Systems and methods according to this disclosure may be embodied, in whole or in part, in computer program products or in the processing system 100, such as that illustrated in FIG. 2.

Referring now to FIG. 3, a restaurant bill 200 in accordance with an embodiment is shown. The restaurant bill 200 includes restaurant identification information 202, such as the name and address of the restaurant. The restaurant bill 200 also includes a list of food items purchased 204. The list of food items purchased 204 can include a description of the item, a quantity of the items ordered, and a cost of the items purchased. In exemplary embodiments, the restaurant bill 200 can also include a barcode 206. In one embodiment, the barcode 206 can include an identification number for the restaurant bill 200. In another embodiment, the barcode 206 can include an identification of the restaurant and identification of each of the food items purchased 204.

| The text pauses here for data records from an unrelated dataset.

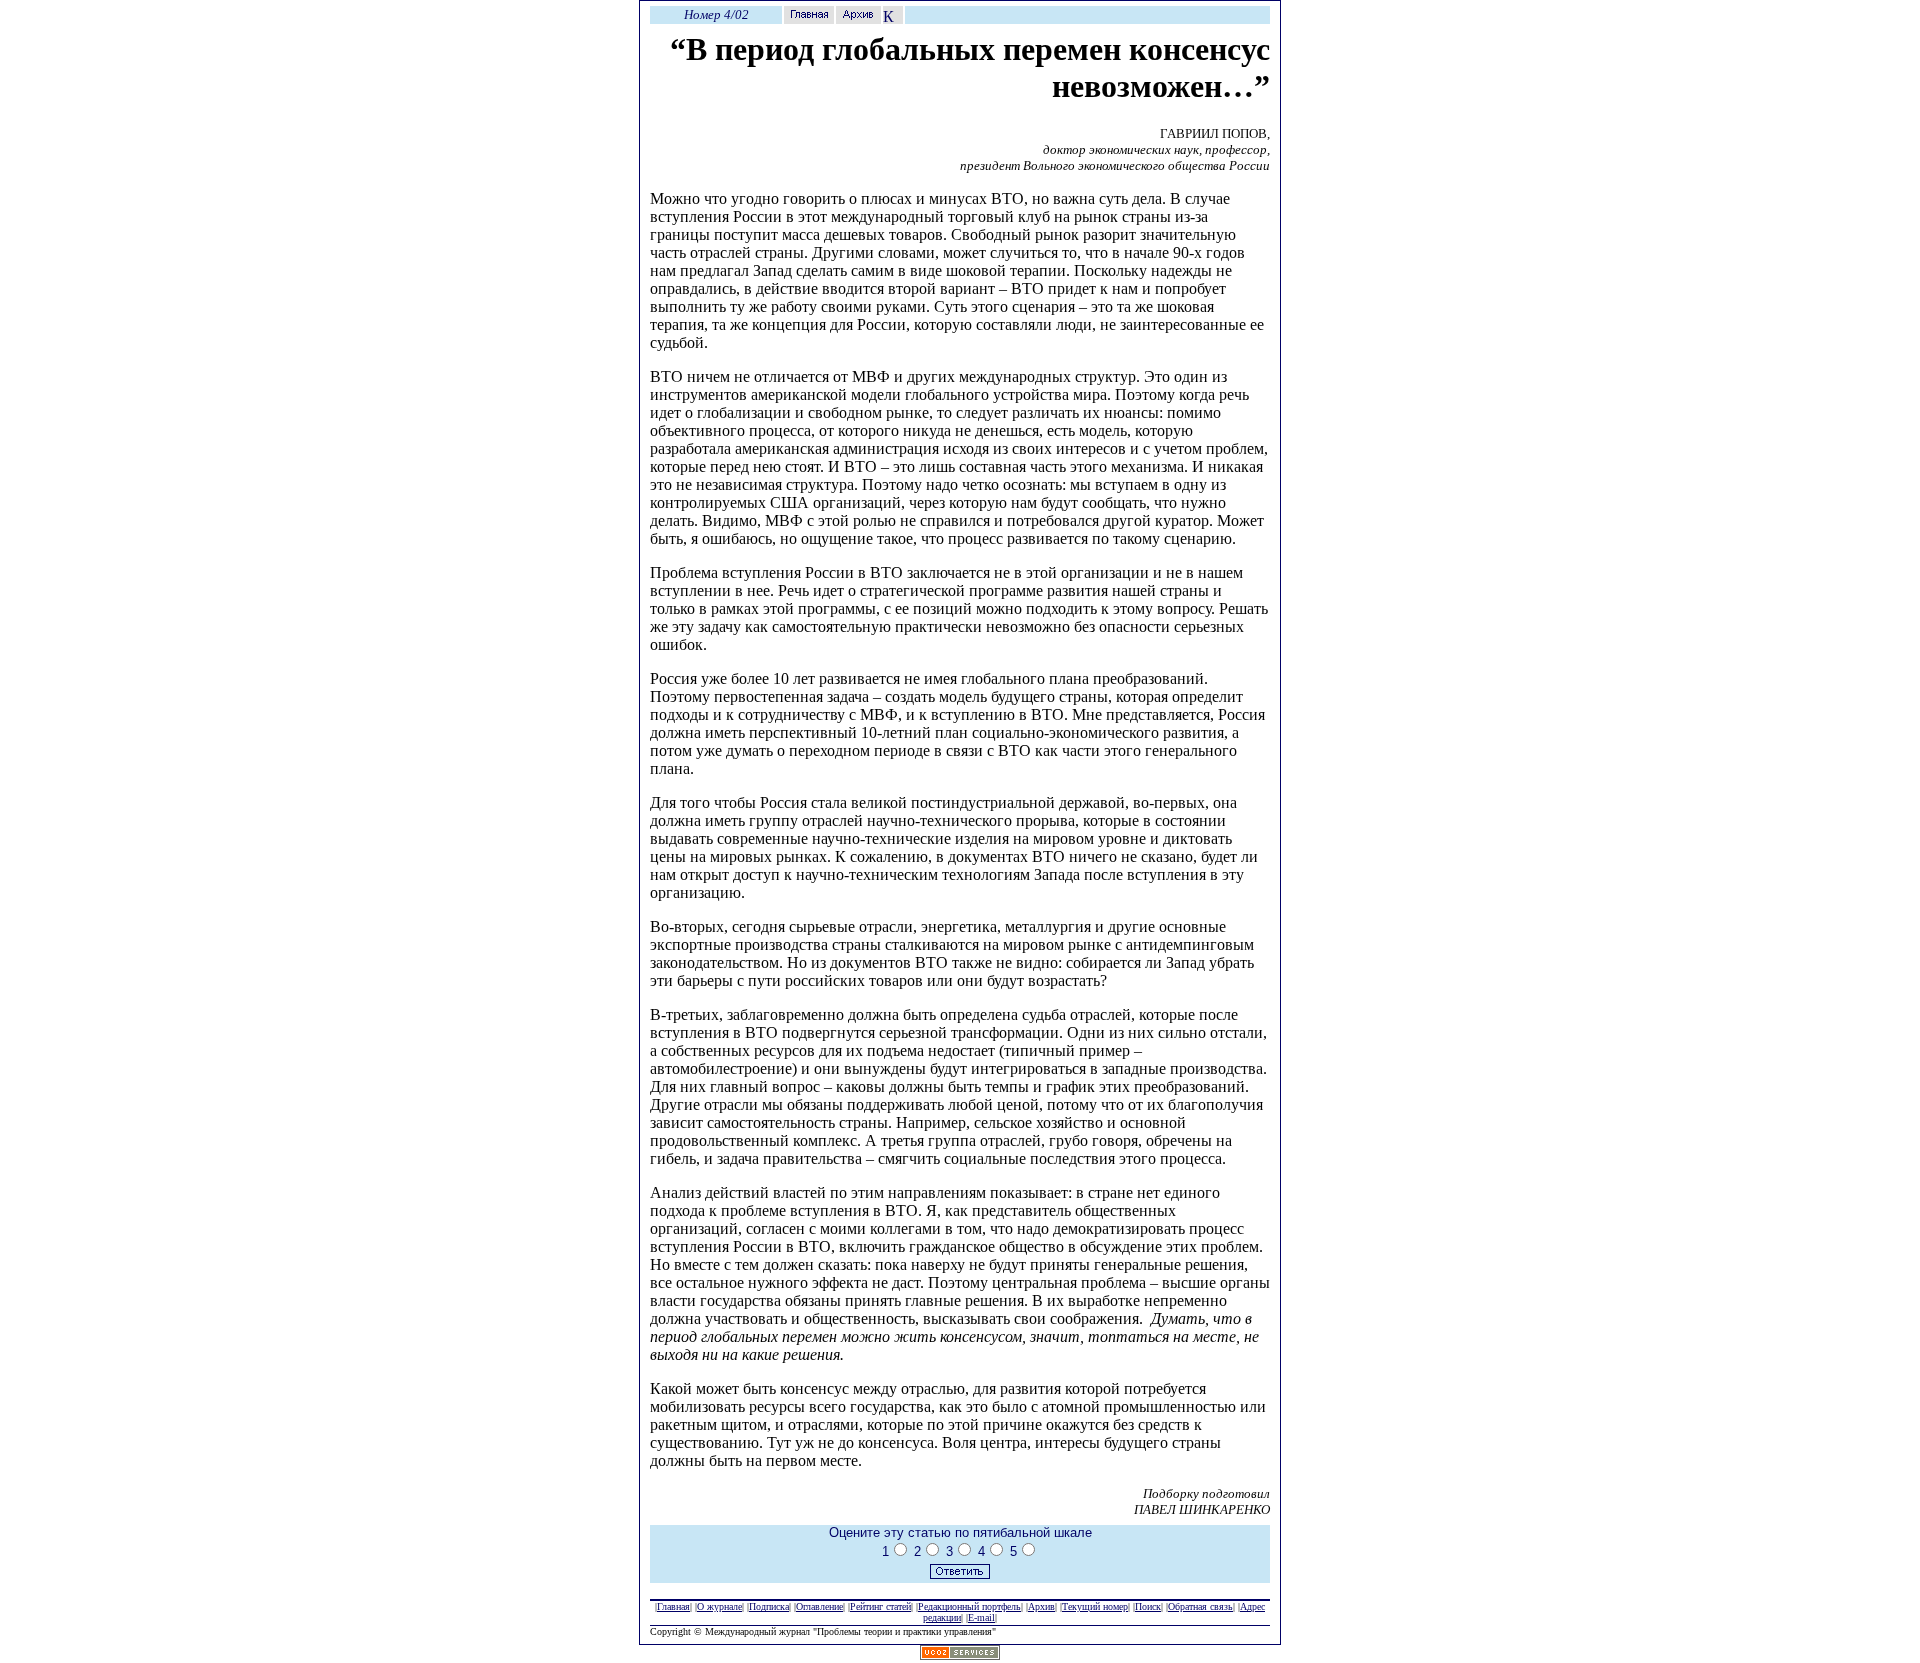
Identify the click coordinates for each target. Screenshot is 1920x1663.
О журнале (719, 1606)
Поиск (1148, 1606)
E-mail (981, 1617)
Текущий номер (1095, 1606)
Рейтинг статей (880, 1606)
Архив (1041, 1606)
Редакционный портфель (969, 1606)
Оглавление (819, 1606)
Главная (673, 1606)
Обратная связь (1200, 1606)
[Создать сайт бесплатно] (960, 1654)
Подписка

Referring now to FIG. 4, a user interface 300 of an application for tracking the food consumption of an individual in accordance with an embodiment of the present invention is shown. The user interface 300 is configured to display the list of food items purchased that is obtained from a restaurant bill, such as the one shown in FIG. 3. The user interface 300 displays a list of food items purchased 302 and allows a user to indicate which of the food items they consumed using a selection button 304. In exemplary embodiments, the user interface 300 also allows a user to provide an indication of the amount of each of the food item that they consumed using an input box 306. In one embodiment, the user can enter a percentage of a serving of the item using that they consumed using the input box 306.

In exemplary embodiments, a user can click on any of the food items 308 listed in the list of food items purchased 302 to customize the food item based on their order. For example, if a food item listed is a cheeseburger that comes with mayonnaise but the user ordered it without mayonnaise, the user can click on the food item 308 and indicate that the user ordered the item without mayonnaise. In some embodiments, this item customization information may also be displayed on the restaurant bill and can be captured by the food consumption tracking application when obtaining the list of food items purchased from the restaurant bill.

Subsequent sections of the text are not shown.